Energy war nears Iraq: Oil infrastructure faces rising threat

Energy war nears Iraq: Oil infrastructure faces rising threat
2026-03-20T21:27:58+00:00

Shafaq News

The expansion of strikes in the regional conflict to oil and gas facilities in Iran and Gulf countries has raised alarm over the possibility that such attacks could reach Iraq’s energy infrastructure, a concern shared by analysts and experts interviewed by Shafaq News. Israeli strikes on Iran’s South Pars gas field, which it shares with Qatar, have been among the most worrying developments for those involved in Iraq’s energy sector.

Since the launch of military operations on February 28, 2026, the United States and Israel have targeted Iranian energy infrastructure, including the South Pars field in Bushehr province, the country’s largest gas reserve. The strikes, described by analysts as a strategic turning point, caused significant damage to gas processing facilities.

Risks to Iraq

Political analyst Salah Boushi said the chance of the conflict extending to Iraq’s energy sector, particularly oil facilities, remains present as regional tensions intensify. “Iraq, given its geopolitical position, is a sensitive arena for escalation signals,” Boushi told Shafaq News, adding that any targeting of oil infrastructure would not only affect the domestic economy but also global energy markets.

He noted that the scenario is still influenced by several factors, including internal political balances, security coordination, and efforts by international actors to avoid a broader collapse in energy markets. However, he warned that escalation could increase insurance and transport costs and potentially disrupt production or exports, negatively impacting public revenues and economic stability.

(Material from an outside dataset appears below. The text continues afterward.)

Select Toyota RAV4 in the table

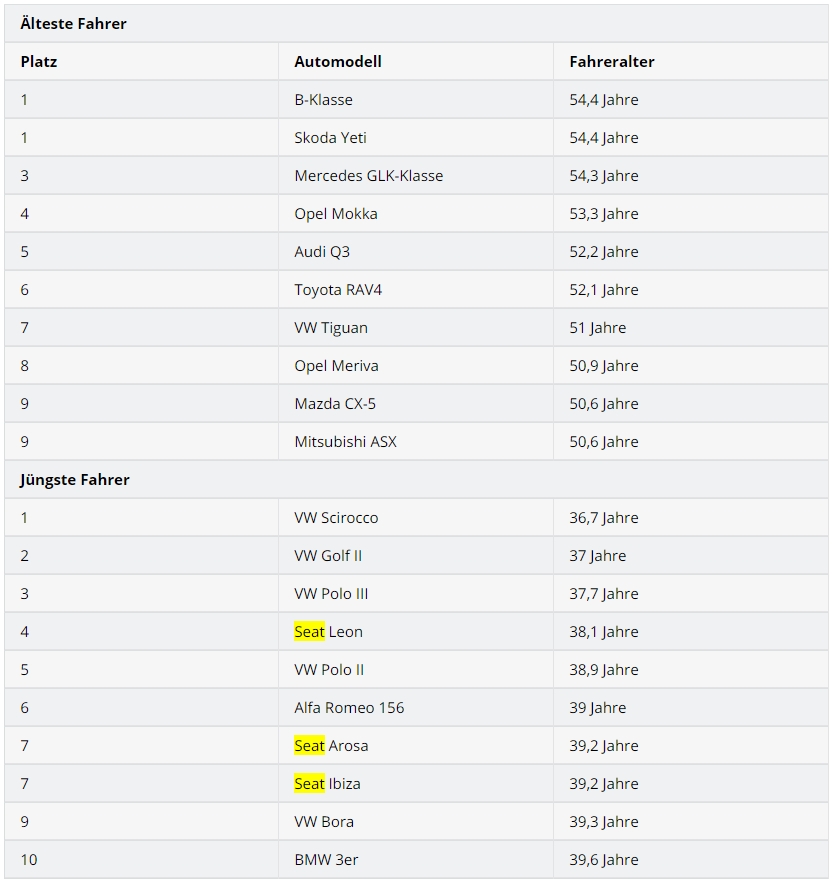[x=338, y=290]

Boushi added that Iraq could mitigate risks by strengthening security measures around critical infrastructure, enhancing coordination with international partners, and adopting proactive crisis management policies. 

Read more: Wave of attacks on diplomatic missions risks isolating Iraq internationally

Armed Group Activity

“Iraq remains a potential arena for indirect confrontation, particularly through Iran-aligned armed groups that have targeted US bases and oil facilities, especially in the Kurdistan Region,” Researcher in strategic policy Kazem Yawar stated, adding that “All scenarios remain possible.”

In an interview with Shafaq News, Yawar noted that oil facilities and foreign companies, particularly US firms, had previously been targeted, especially in the Kurdistan Region, where exports were shipped via Turkiye’s Ceyhan port.

He added that Iran could expand its scope of targeting Iraqi oil interests if its own energy facilities continue to come under attack, suggesting that disrupting oil flows to global markets could be used as a pressure tool against the United States and its allies.

Limited Threat to Southern Fields

Oil expert Hamza Al-Jawahiri said it is unlikely that direct attacks would extend to southern Iraq, despite recent near-daily drone strikes targeting the Majnoon oil field in Basra province.

Al-Jawahiri noted that Iran had previously announced its intended targets in Gulf countries before carrying out attacks, and had excluded Iraq, which he described as not directly involved in strikes on Iranian facilities.

“Iraq is unlikely to be a direct target of Iranian attacks at this stage,” he said, while stressing that oil interests in the Kurdistan Region could remain vulnerable. He emphasized that the issue is primarily security-related rather than purely economic, adding that Iraq has not directly harmed Iranian economic interests.

Read more: Iran’s denial vs. proxy escalation: Iraq caught between diplomacy and battlefield reality

Economic Pressure

Beyond military risks, experts warn of growing economic threats. Energy expert Mazen Al-Saad said conflicts often begin with political objectives but end with economic consequences, with energy at the center.

“Iraq’s economy is heavily rent-based, relying on oil for about 90 percent of its revenues,” Al-Saad told Shafaq News, warning that the effective closure of the Strait of Hormuz has already disrupted export routes, noting that any prolonged halt or reduction in exports would have widespread consequences.

“Currently, there is no immediate funding crisis as revenues from previous shipments are still coming in, but within 60 days, the question will be how to sustain economic activity,” he said.

Al-Saad added that storage facilities in southern Iraq are nearing capacity, forcing the government to reduce production, warning that without broader economic planning beyond oil revenues, the country could face serious challenges.